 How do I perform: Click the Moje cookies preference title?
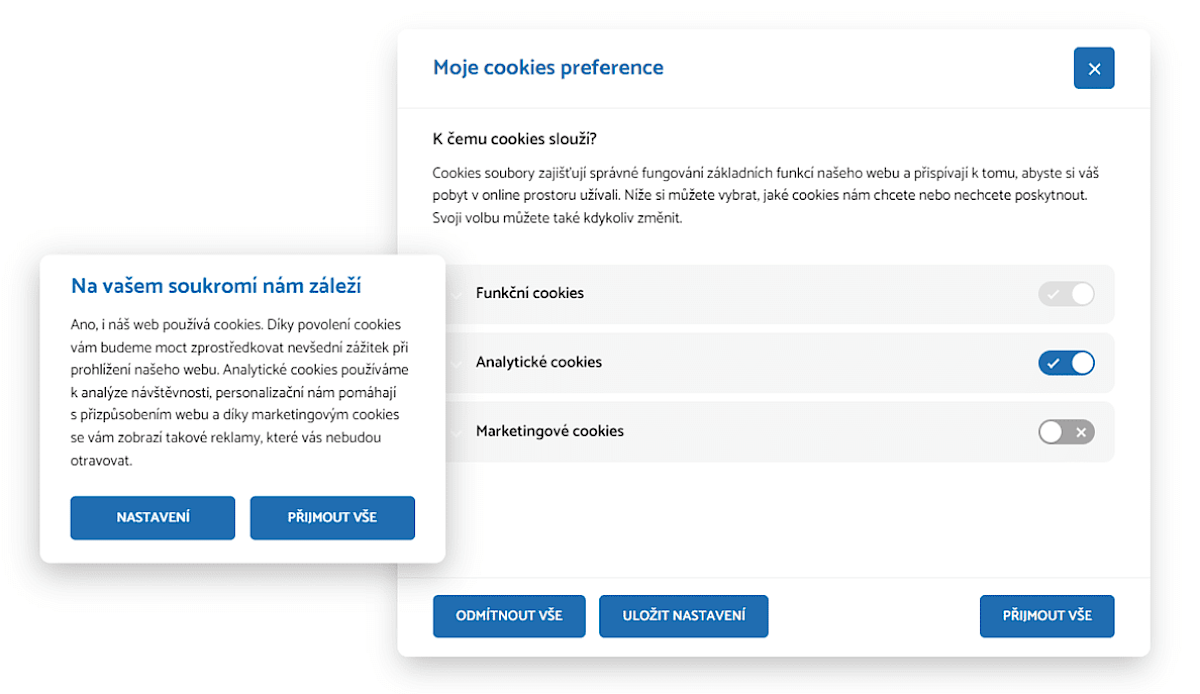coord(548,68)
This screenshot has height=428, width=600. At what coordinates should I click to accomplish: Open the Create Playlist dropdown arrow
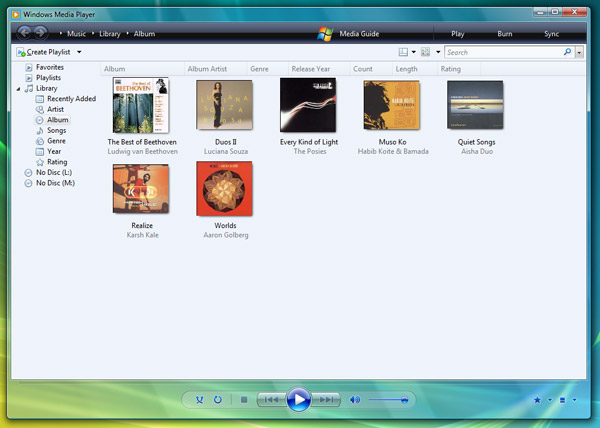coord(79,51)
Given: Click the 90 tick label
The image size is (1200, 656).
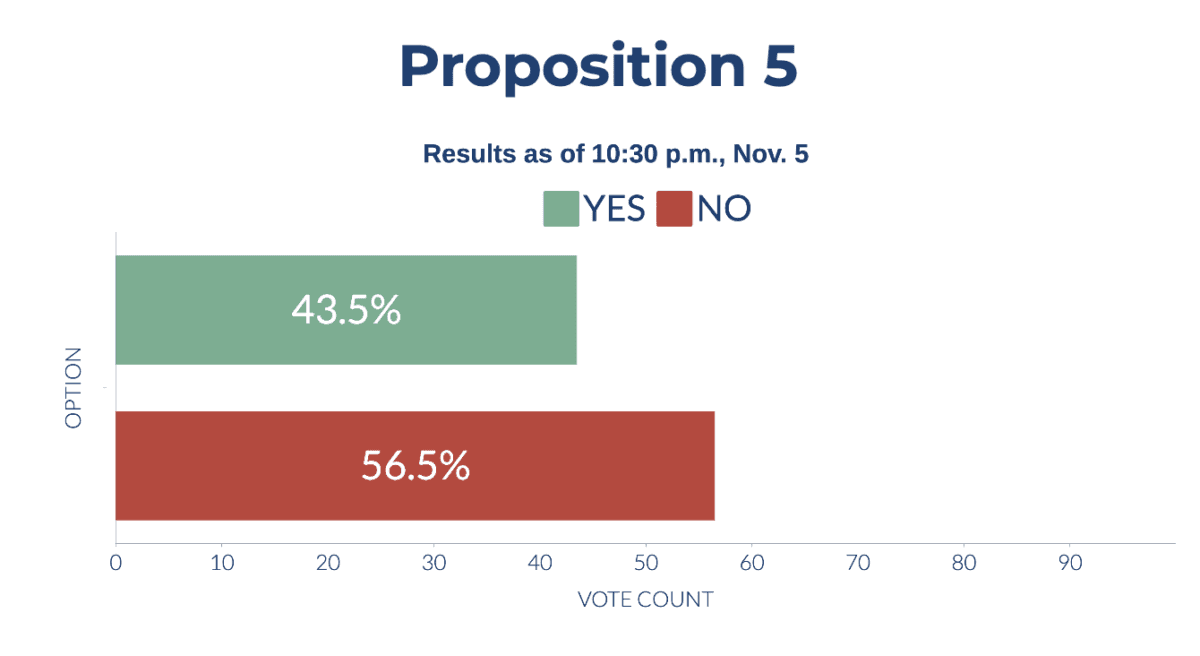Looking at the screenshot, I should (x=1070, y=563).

────────────────────────────────────────

* Task requirements
Transcribe the part of the material that opens with the line containing "Given: Click the 90 tick label" and runs through the end of the material, leaving the pictures out of your answer.

* The reply
Given: Click the 90 tick label
The image size is (1200, 656).
Looking at the screenshot, I should (x=1070, y=563).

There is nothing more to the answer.